TASK PROMPT:
In the records below, the part to copy starts at the line containing "Given: Open the" and goes to the last line; output it exactly, without pictures.

SOURCE MATERIAL:
"""
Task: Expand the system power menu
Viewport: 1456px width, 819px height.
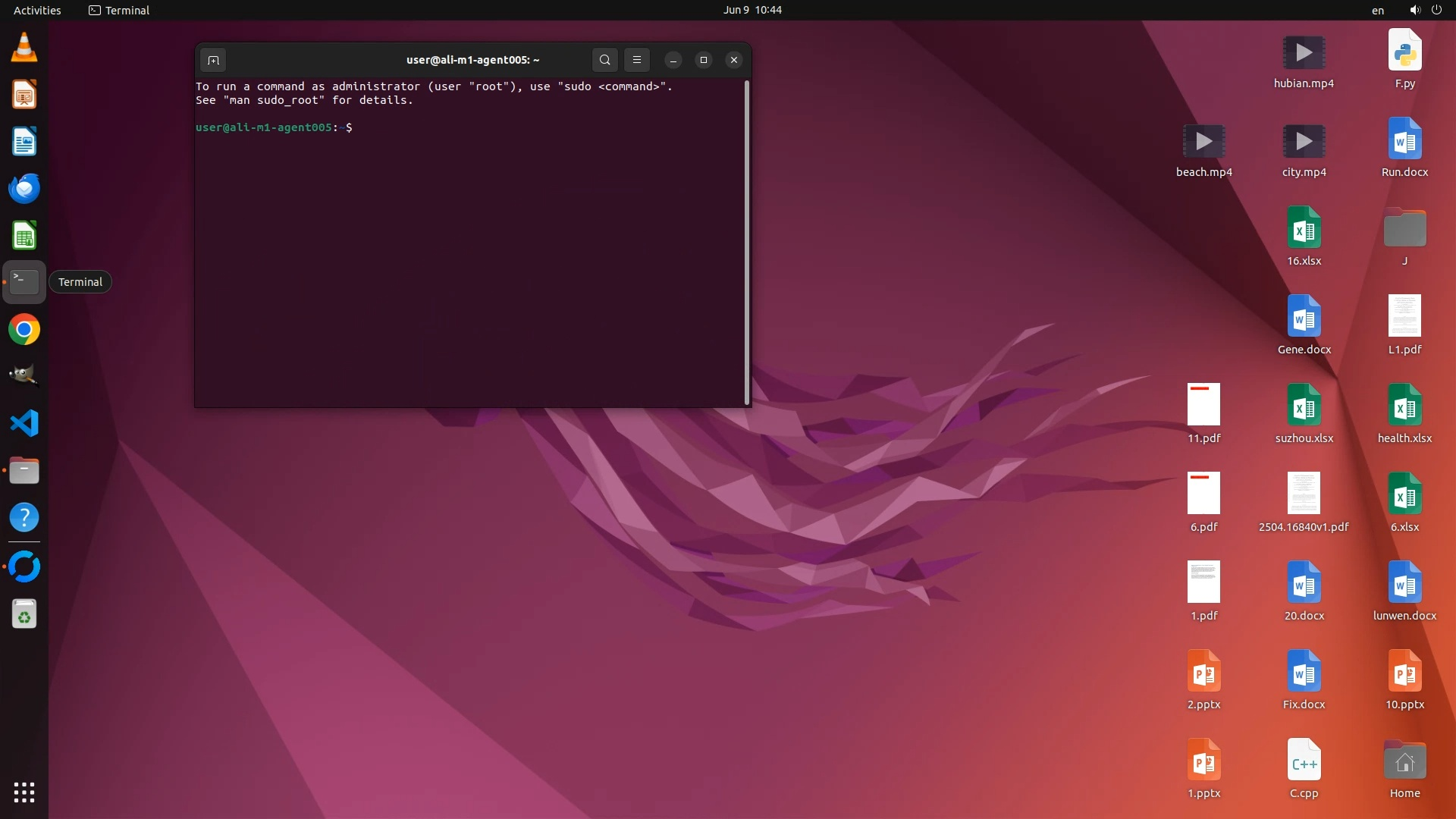Action: (x=1436, y=10)
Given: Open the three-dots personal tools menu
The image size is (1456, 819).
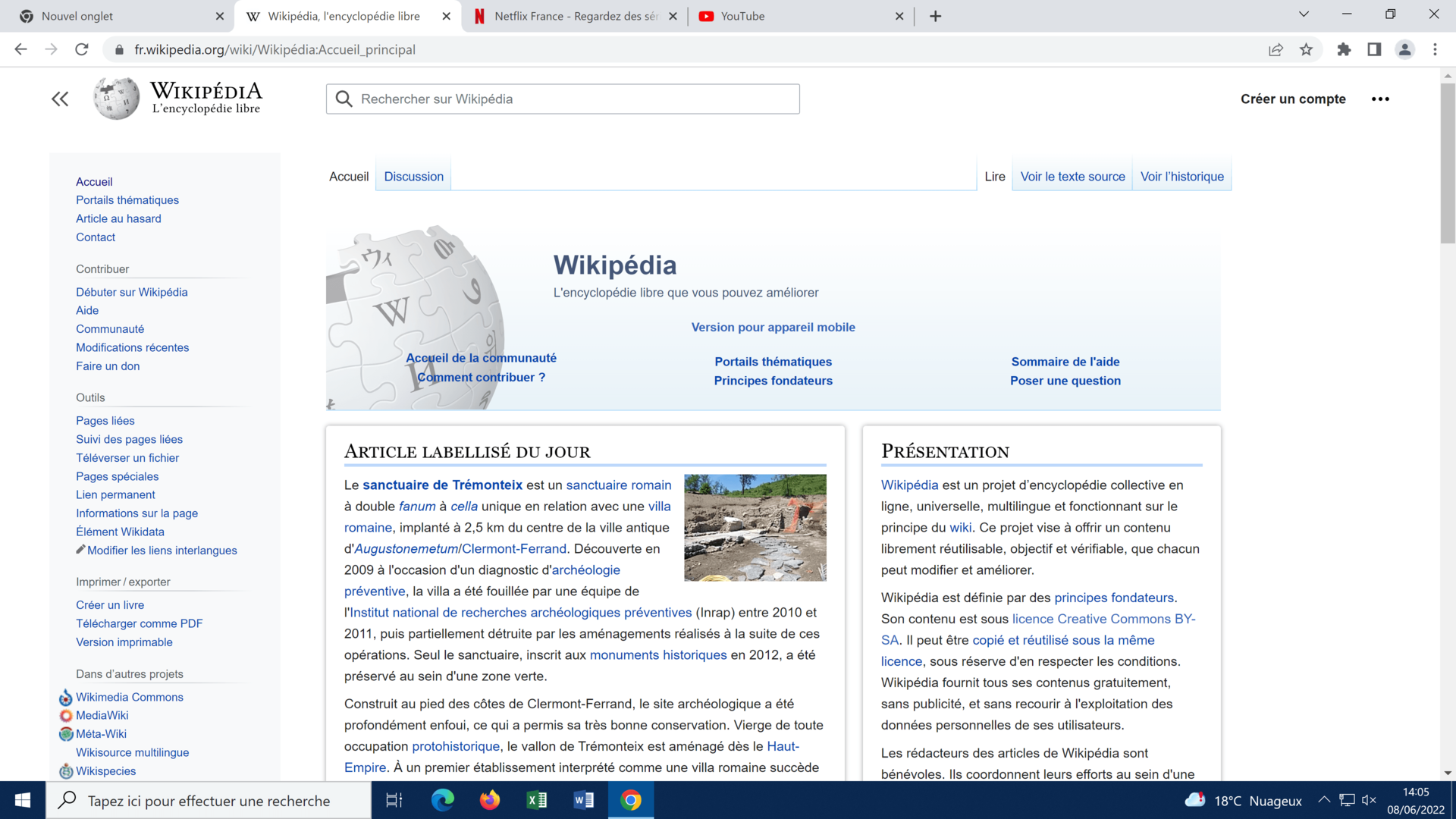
"""
ANSWER SECTION:
Given: Open the three-dots personal tools menu
The image size is (1456, 819).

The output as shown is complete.